Secreto | Honolulu,Hawaii | 09/09/2006
(3 out of 5 stars)
"Has anyone heard if this collection from Kino Video,have all been Remastered with better picture & sound? It's a great collection,but not if Kino has done nothing to them...Aloha Craig"
mrliteral | 03/22/2007
(4 out of 5 stars)
"The collection Film Noir - The Dark Side of Hollywood boasts on the box cover that it features "Five Classics from the Studio Vaults". It may be a little much to call these films "classics" (no one will ever mistake these movies for such greats as Out of the Past or The Asphalt Jungle), but they are all okay, or in some cases, even good.
The first in the bunch (chronologically speaking) is Hangmen Also Die, a World War II thriller directed by Fritz Lang and based on real events. Brian Donlevy plays a member of the Czech resistance who is responsible for the assassination of Heydrich. Anna Lee gets entangled with him, and soon both are in peril. The Nazis threaten to execute innocent people till the assassin comes forth, including Lee's father. This film is only borderline noir, but it is still good.
Railroaded is a rather standard innocent-man-accused mystery, probably most notable for featuring a pre-Leave It To Beaver Hugh Beaumont as the detective in love with Sheila Ryan even as her brother languishes in jail. John Ireland is effective as the villain in the piece.
The Long Night is the "big name" movie in the set. Directed by Anatole Litvak, it stars Henry Fonda, Barbara Bel Geddes, Vincent Price and a small role for Elisha Cook, Jr. Fonda is holed up in his apartment, surrounded by cops who want to take him in for a murder. The bulk of the movie is a long flashback as to how he got into this spot. Vincent Price is great as a slimy magician, and Bel Geddes is okay in what I believe is her first role (between this movie, Vertigo and 14 Hours - the three movies I've seen her in - I don't think she ever has a normal love relationship with any man). This film is a remake of a French movie and the only DVD with any sort of special features (a video essay on the making of the movie).
Behind Locked Doors is a short (62 minutes) little private eye story with Richard Carlson as a private detective who is recruited by a beautiful reporter to go undercover in a sanitarium where it is believed a crooked judge is hiding out. Of course, the doctor and his assistant are in cahoots with the judge and Carlson soon finds himself trapped "behind locked doors." Probably the most interesting thing about this movie is it has Tor Johnson (of Plan 9 From Outer Space fame) in a role that uses all of his limited acting talents.
Finally, there is Sudden Fear which I feel is the best in the bunch. Joan Crawford is a playwright and heiress who gets actor Jack Palance fired because he doesn't seem like a romantic leading man. When they meet by chance later, she falls for him and they marry, but it turns out he's a better romantic actor than she ever thought; he is actually scheming with an old girlfriend to kill her and get her money.
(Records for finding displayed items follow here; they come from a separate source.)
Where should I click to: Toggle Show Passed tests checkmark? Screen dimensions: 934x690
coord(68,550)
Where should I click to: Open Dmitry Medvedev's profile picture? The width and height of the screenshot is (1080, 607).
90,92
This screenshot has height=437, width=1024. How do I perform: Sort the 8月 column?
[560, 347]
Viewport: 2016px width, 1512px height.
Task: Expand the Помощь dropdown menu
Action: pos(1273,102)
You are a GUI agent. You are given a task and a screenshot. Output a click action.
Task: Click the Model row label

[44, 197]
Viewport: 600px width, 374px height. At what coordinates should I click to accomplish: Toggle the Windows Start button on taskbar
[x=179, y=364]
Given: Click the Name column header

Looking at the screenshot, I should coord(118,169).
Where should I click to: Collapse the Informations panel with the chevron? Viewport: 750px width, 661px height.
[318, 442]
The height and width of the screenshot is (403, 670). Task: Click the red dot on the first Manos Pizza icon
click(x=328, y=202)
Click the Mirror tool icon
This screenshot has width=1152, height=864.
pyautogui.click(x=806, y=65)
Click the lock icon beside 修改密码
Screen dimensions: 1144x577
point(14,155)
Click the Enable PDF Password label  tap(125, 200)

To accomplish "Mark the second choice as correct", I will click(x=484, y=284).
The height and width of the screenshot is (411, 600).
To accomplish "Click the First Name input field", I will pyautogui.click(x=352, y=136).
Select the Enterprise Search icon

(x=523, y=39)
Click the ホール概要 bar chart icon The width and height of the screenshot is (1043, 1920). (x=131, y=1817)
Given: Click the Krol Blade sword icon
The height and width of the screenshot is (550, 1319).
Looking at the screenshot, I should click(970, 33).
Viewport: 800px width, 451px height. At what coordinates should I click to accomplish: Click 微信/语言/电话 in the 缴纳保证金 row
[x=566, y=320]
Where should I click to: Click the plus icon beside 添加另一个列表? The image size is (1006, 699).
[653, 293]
When Crawford finds out by accident, she launches her own counter-scheme. Although this film owes more than a little to Hitchcock's Suspicion, it also goes off in its own direction and does a good job at leaving the viewer guessing about how it all turns out.
As mentioned earlier, there are hardly any extras in this set. Railroaded and Behind Locked Doors are three-star movies, while the others are four-star flicks. I will go with the majority and rate it four stars. These may not be classics, but this set does offer a chance to see some less well-known, decent movies."